News:

Masm32 SDK description, downloads and other helpful links
Message to All Guests
NB: Posting URL's See here: Posted URL Change

Main Menu

Dword to ascii (dw2a, dwtoa, dw2str, Str$, ...)

Started by jj2007, April 01, 2024, 03:42:50 AM

Previous topic - Next topic

jj2007

Quote from: six_L on April 02, 2024, 08:42:46 PMOnly 10,19,28,37,46,55 is a magic number in 2-60.

Oops, that's bad news :sad:

So we'll better stick with Ray's div ebx. It's a very elegant algo indeed.

ahsat

Quote from: jj2007 on April 02, 2024, 08:58:34 PMSo we'll better stick with Ray's div ebx. It's a very elegant algo indeed.
But now you will have to make another decision.
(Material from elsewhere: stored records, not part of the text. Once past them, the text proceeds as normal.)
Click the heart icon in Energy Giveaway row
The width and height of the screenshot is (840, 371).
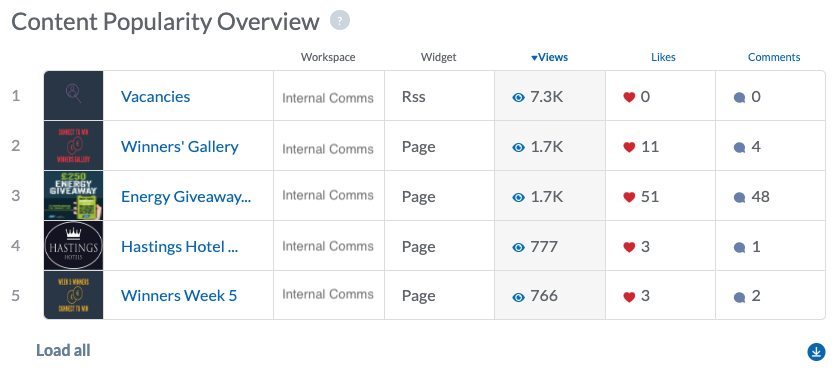click(629, 198)
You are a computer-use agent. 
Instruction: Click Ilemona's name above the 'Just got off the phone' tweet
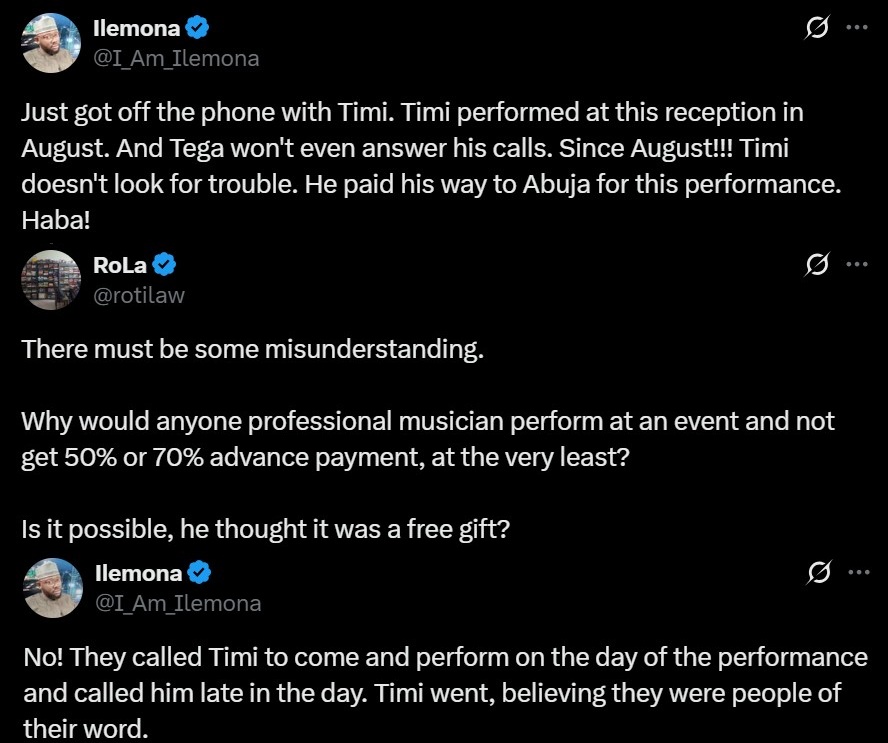(x=137, y=28)
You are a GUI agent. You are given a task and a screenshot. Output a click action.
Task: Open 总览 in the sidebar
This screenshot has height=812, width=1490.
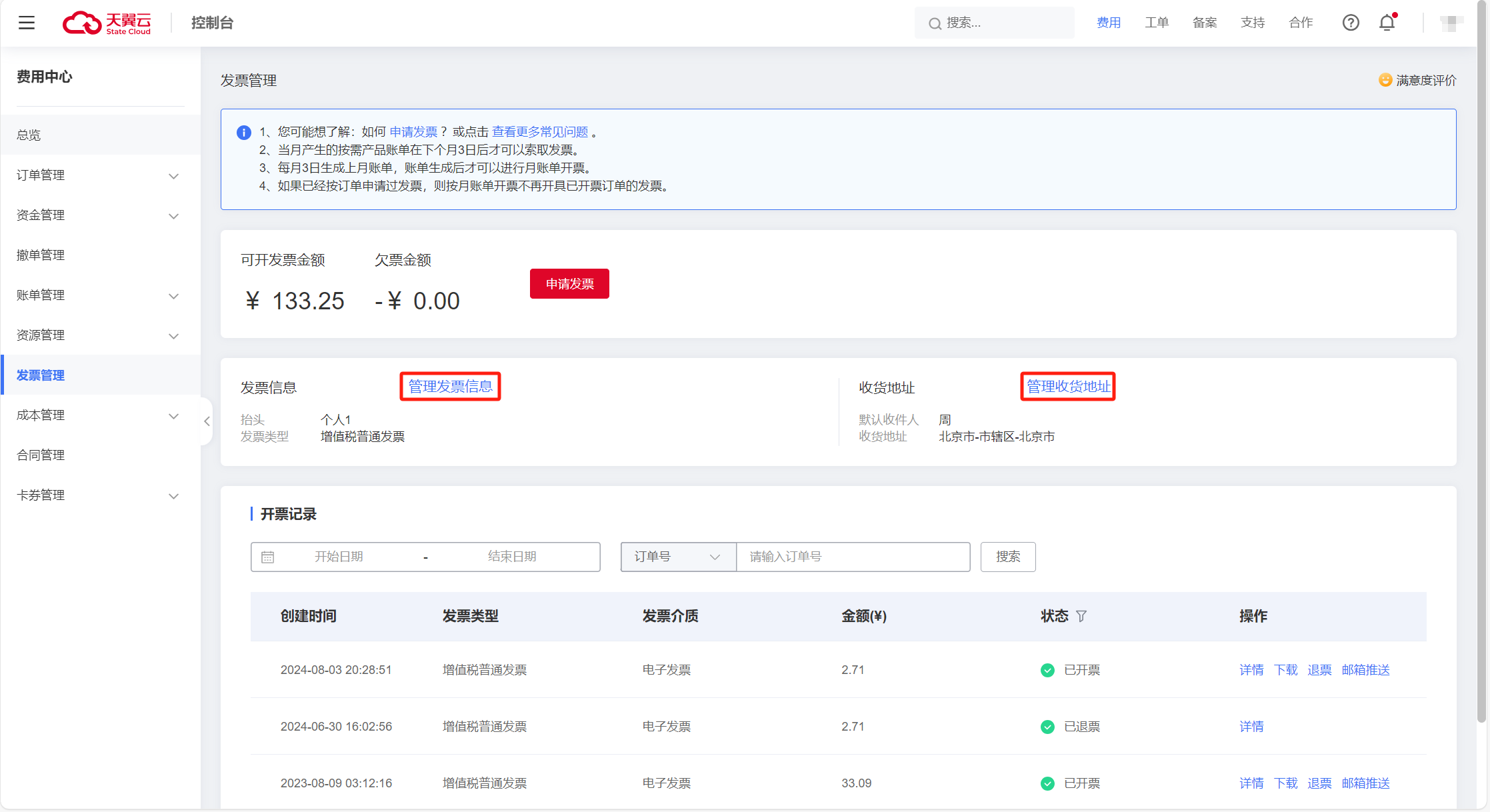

Which is valid, 0x0A or 0x0a.

ahsat

Recursion can also be used to very simply handle unzipping zips within zips, or any like problem.

daydreamer

Quote from: ahsat on April 03, 2024, 12:22:46 AMRecursion can also be used to very simply handle unzipping zips within zips, or any like problem.
I wonder if you have skill with chess recursive code to climb up and down a tree until find best chess move? 
Simpler code is do it with tic tac toe
my none asm creations
https://masm32.com/board/index.php?topic=6937.msg74303#msg74303
I am an Invoker
"An Invoker is a mage who specializes in the manipulation of raw and elemental energies."
Like SIMD coding

jimg


six_L

Hi,jj2007

Quotethat's bad news
That's a good news because of avoid to waste your unnecessary times.

regard
Say you, Say me, Say the codes together for ever.

jimg

Finally got something to beat dwtoa consistently using Rays recursion technique.  (Apologies to Ray, we're trying to beat dwtoa in this thread, not trash your fine general purpose algorithm.)

ctAnyToAnyMul:  ; setup
  test eax,eax
  jnz sign
  mov word ptr [edi],30h
  ret

sign:
    jns pos
    mov byte ptr [edi],'-'
    neg eax
    add edi, 1
pos:
   push ebx
   mov ecx,0CCCCCCCDh  ; 8 * 1/10
   call ctanydoit
   pop ebx
   ret

align 16
ctanydoit:
  push edx ; save edx, or a digit
      mov ebx,eax         ; save original
      mul ecx             ; 0CCCCCCCDh 8 * 1/10   num * 1/10 magic number
      shr edx, 3          ; magic number fixup (divide by 8)
      mov eax,edx
      lea edx,[edx*4+edx] ; *5
      add edx,edx         ; *10
      sub ebx,edx         ; remainder
      mov edx,ebx     
   test eax,eax
   .if !zero?
      call ctanydoit ; generate next digit
   .endif
   add dl,'0'
   mov [edi],dl
   inc edi
   pop edx ; restore edx, or get next digit
   ret

Intel(R) Core(TM) i7-6700K CPU @ 4.00GHz (SSE4)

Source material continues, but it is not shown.